= Requirements =
Copy the records from the start through the line that contains "Action: (x=62, y=99)", swapping "filter funnel" for "sort arrow" and leaving everything else unchanged.

= Working data =
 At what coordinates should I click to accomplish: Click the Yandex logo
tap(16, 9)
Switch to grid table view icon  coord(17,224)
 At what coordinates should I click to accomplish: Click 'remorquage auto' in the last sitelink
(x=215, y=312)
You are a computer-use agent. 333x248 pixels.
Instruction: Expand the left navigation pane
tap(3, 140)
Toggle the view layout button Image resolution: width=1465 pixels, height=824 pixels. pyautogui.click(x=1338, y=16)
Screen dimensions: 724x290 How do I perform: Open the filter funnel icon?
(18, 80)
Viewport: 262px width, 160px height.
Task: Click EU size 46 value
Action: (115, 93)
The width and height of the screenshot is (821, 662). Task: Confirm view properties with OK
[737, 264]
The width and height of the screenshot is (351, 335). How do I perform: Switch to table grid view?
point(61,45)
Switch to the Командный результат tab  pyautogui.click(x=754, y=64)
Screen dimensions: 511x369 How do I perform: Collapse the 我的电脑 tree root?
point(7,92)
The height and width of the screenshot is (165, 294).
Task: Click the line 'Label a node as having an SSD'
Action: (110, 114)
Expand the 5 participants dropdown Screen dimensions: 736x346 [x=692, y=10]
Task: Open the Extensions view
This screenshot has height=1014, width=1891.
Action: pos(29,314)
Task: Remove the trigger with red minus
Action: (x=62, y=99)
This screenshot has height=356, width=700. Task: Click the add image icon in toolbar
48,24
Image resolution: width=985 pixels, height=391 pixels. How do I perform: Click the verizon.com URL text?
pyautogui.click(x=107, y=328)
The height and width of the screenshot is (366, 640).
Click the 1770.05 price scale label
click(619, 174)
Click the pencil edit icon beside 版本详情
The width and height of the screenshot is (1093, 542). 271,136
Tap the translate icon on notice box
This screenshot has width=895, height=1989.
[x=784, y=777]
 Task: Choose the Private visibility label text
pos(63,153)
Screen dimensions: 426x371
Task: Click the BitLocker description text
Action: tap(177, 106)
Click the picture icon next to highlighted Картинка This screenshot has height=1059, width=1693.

= Output for this task =
 At what coordinates should I click to accomplish: Click the Yandex logo
tap(16, 9)
Switch to grid table view icon  coord(17,224)
 At what coordinates should I click to accomplish: Click 'remorquage auto' in the last sitelink
(x=215, y=312)
You are a computer-use agent. 333x248 pixels.
Instruction: Expand the left navigation pane
tap(3, 140)
Toggle the view layout button Image resolution: width=1465 pixels, height=824 pixels. pyautogui.click(x=1338, y=16)
Screen dimensions: 724x290 How do I perform: Open the sort arrow icon?
(18, 80)
Viewport: 262px width, 160px height.
Task: Click EU size 46 value
Action: (115, 93)
The width and height of the screenshot is (821, 662). Task: Confirm view properties with OK
[737, 264]
The width and height of the screenshot is (351, 335). How do I perform: Switch to table grid view?
point(61,45)
Switch to the Командный результат tab  pyautogui.click(x=754, y=64)
Screen dimensions: 511x369 How do I perform: Collapse the 我的电脑 tree root?
point(7,92)
The height and width of the screenshot is (165, 294).
Task: Click the line 'Label a node as having an SSD'
Action: (110, 114)
Expand the 5 participants dropdown Screen dimensions: 736x346 [x=692, y=10]
Task: Open the Extensions view
This screenshot has height=1014, width=1891.
Action: pos(29,314)
Task: Remove the trigger with red minus
Action: (x=62, y=99)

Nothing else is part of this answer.